On 6/23/04 12:18 PM, Douglas Otis sent forth electrons to convey:
On Wed, 2004-06-23 at 01:58, Matthew Elvey wrote:
On 6/22/04 8:37 PM, Douglas Otis sent forth electrons to convey:
...
Any mechanism introduced that stems the flow of UCE will be subjected to
intensive attack. ...
Unlike these queries in parallel to _known_ servers, the SPF/CID schemes
involve a series of queries to _unknown_ and possibly hostile name
servers.
I know that. I did read the first sentence above! I was CLEARLY
discussing best case. You just didn't notice.

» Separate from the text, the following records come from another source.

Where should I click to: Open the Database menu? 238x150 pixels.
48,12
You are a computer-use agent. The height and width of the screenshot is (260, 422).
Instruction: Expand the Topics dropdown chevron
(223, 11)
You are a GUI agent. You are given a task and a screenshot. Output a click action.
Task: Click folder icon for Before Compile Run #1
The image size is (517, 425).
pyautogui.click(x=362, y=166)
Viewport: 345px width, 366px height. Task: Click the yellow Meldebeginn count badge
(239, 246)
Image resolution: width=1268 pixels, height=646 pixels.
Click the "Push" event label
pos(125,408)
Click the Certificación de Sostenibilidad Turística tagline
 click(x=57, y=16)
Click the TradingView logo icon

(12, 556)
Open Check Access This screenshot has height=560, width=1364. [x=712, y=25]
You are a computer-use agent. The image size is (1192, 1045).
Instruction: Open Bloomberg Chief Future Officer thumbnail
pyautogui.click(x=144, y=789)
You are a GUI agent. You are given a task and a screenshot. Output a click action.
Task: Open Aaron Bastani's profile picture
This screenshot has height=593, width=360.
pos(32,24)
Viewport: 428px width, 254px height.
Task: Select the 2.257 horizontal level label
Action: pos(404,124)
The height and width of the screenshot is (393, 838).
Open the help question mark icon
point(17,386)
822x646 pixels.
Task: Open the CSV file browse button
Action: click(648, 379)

Certainly, worst case is also important. More important, in fact. But
best case is important too.
This will be more realistic:
As example, a mail server is receiving 50 messages per second that
average 4 K bytes in size. If using the SPF/CID mechanism, checking DNS
data is indeterminate as there is no limit for the number of sequential
queries required to converge upon an answer. RFC1035 indicates 5 to 10
seconds should be considered a worst case resolver interval.
-
If there becomes an average of 4 queries with an average of 1 second
a query, then this limits each process to about _ message about every
minute.
These are messages from hostile domains.
NO THEY ARE NOT. You didn't read my post, particularly what immediately
preceeded the above quote/read it selectively.
Please do not quote me misleadingly again. Grr...
What kind of selective misquoting are you up to? You cut this:
"If MARID is effective enough for long enough that most spammers give
up, then .... " !!!
Sheesh!
In addition to this estimate ignoring the actual size of the query
response
No; see ?wayne's? data on typical SPF record sizes.